Monday was the first day back for teachers, and while most of you don't have sympathy for us, and only a few of you have empathy for us, we were tired. It was only professional development, but it was exhausting to hear how the new plan, based on state guidelines, of how we teachers are going to be "rated." I'm not going to go into that. But Tuesday was the staff potluck bar-b-cue and on the way home from school on Monday, I couldn't even bring myself to stop at the store.
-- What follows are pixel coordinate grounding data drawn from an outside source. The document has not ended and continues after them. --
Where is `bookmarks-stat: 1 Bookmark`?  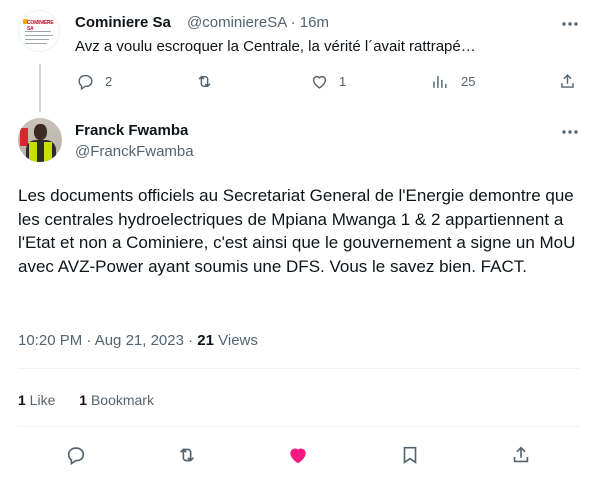 bookmarks-stat: 1 Bookmark is located at coordinates (116, 400).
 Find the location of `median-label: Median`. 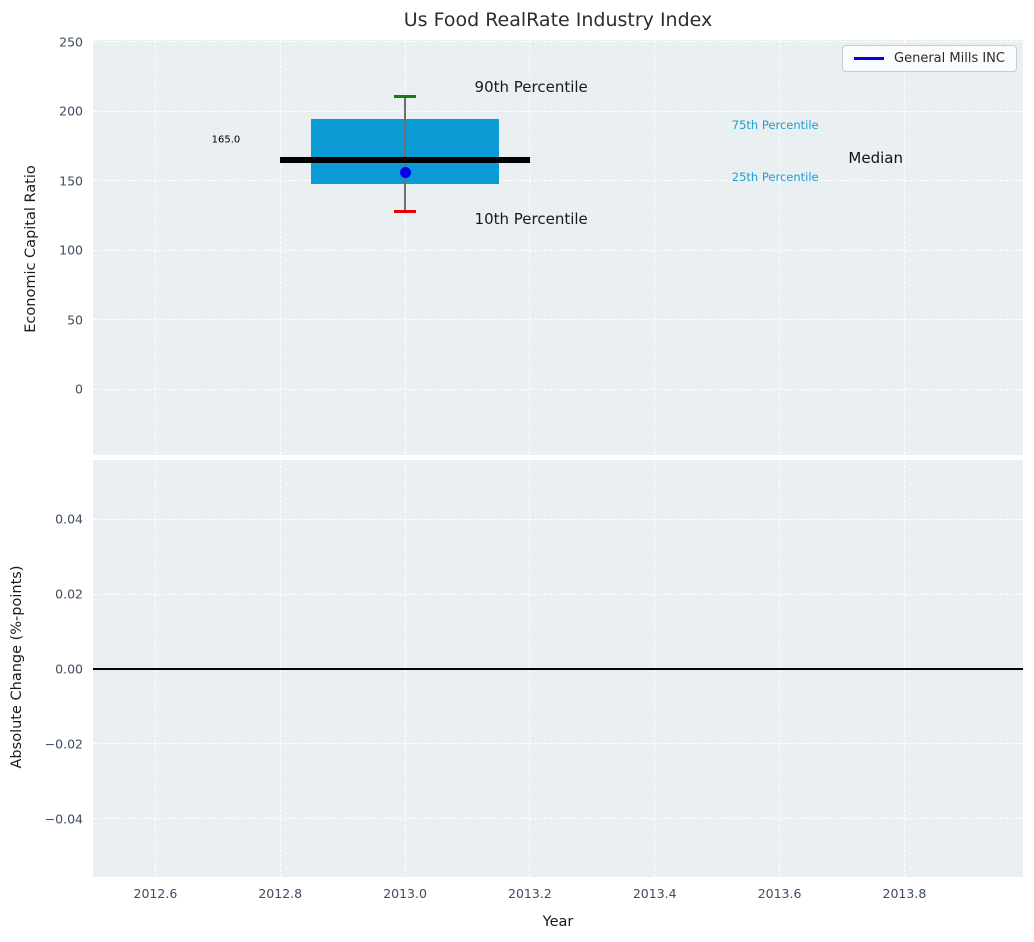

median-label: Median is located at coordinates (876, 158).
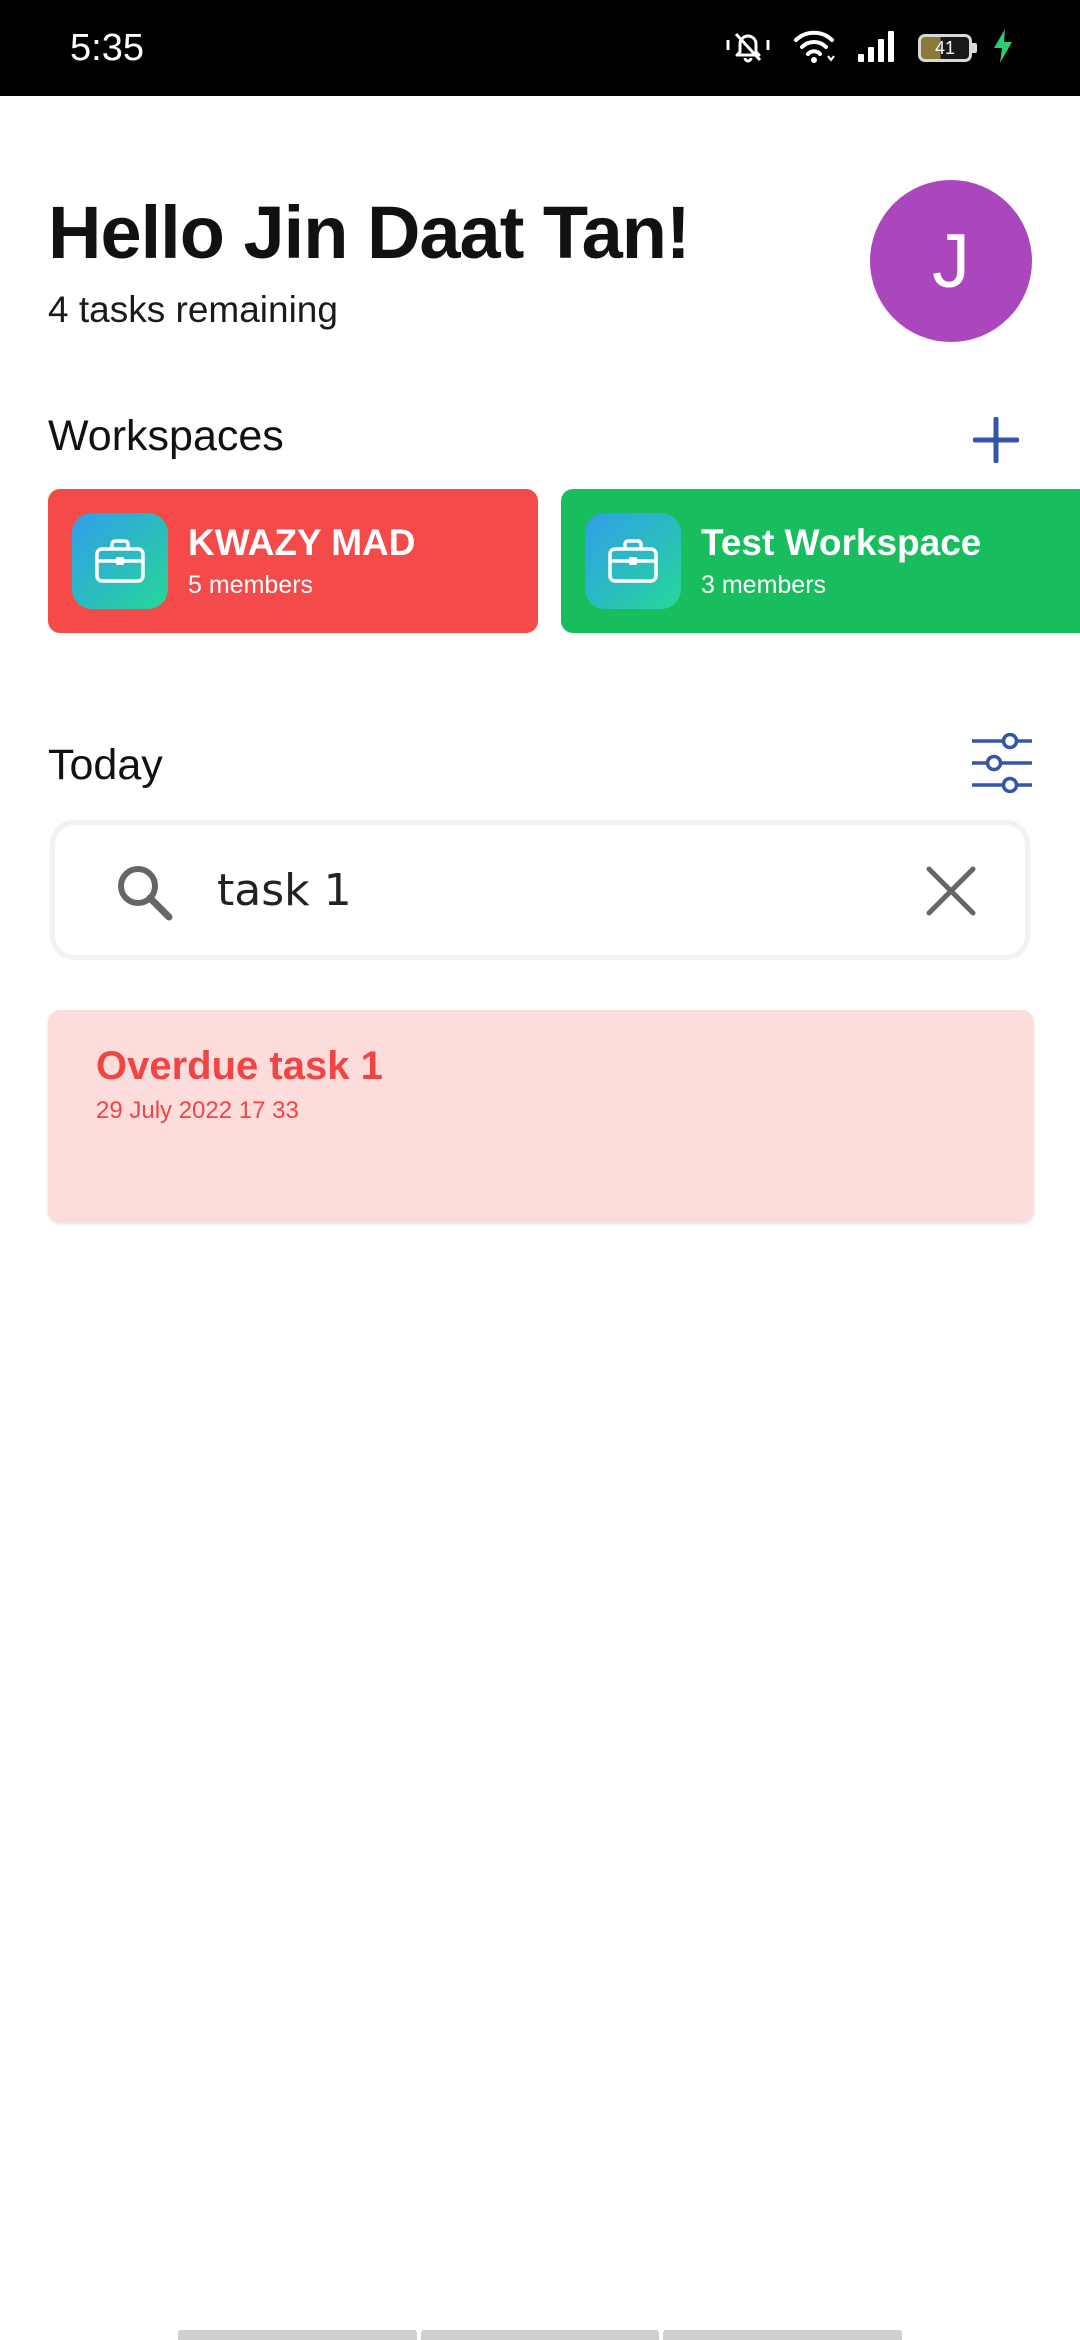  I want to click on workspace-name: Test Workspace, so click(842, 542).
I got home, changed into pajamas, and wandered around the kitchen, racking my brain wondering how I was going to keep up my culinary reputation among my co-workers when I had almost no ingredients and no creative energy. Then I spotted that loaf of Italian bread I just had to buy on Saturday that was so far untouched. I could make a bread pudding (please, Lord, let me have some milk and eggs).
Of course, the milk was spoiled and while Chris wasn't yet home, so could stop for me, by this time I had my eye on the pile of garden tomatoes (some ours, some from the neighbor) on the windowsill and the wheels started turning. Is there such thing as tomato bread pudding?
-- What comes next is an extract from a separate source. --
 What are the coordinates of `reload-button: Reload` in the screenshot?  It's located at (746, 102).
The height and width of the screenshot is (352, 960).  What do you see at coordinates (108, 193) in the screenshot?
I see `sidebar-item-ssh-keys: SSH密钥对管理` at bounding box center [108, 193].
An Internet search turned up a few interesting recipes that I thought I could rely on: one from Giada, which sounded very good but seemed a little complicated on this particular evening; one from Geoffrey Zakarian, whom I adore and think is a genius, but that one sounded more like a bread salad, and I had made that last year; and one by Rachel Ray.
Now, I don't mean to offend anyone here, but, to put it mildly (or, perhaps, to understate it), I am not a fan of Rachel Ray nor have I ever been. I don't like her forced perkiness, I can't stand those too-cutesy names for foods she makes up (e.g. "stoup" and "sammies"), and I firmly believe that really good food takes longer than 30 minutes to make. But I ignored my instincts out of sheer weariness and the desire for a relatively easy, quick recipe that used what I had on hand (namely, butter, old bread, and garden tomatoes).
I followed her recipe to the letter, other than doubling it to make a portion fit for a crowd. I took a long look at it before I put it in the oven. It's old bread, tomato puree, a little salt, a little sugar, a little pepper, some butter and cheese. Where was the real flavor going to come from, I wondered? It needed herbs, at the very least, so I sprinkled it with Italian seasoning and called it a night. As it cooked, it smelled very good. When it came out of the oven, it looked pretty good. I stole a small corner piece to taste. It tasted like soggy-ass pizza. So nasty that I refuse to include the recipe here because I really don't wish this on you. What a waste of some gorgeous tomatoes! Wah!
I re-checked the recipe and realized it wasn't me. I hadn't made any errors, had even added flavor to it, and now there was nothing else to be done. I cooled it, chilled it, brought it to school and served it at room temperature. Most unusually, but certainly not unexpectedly (especially after that icky taste test), not a single person asked for the recipe. Really, dear readers. Don't try one this at home.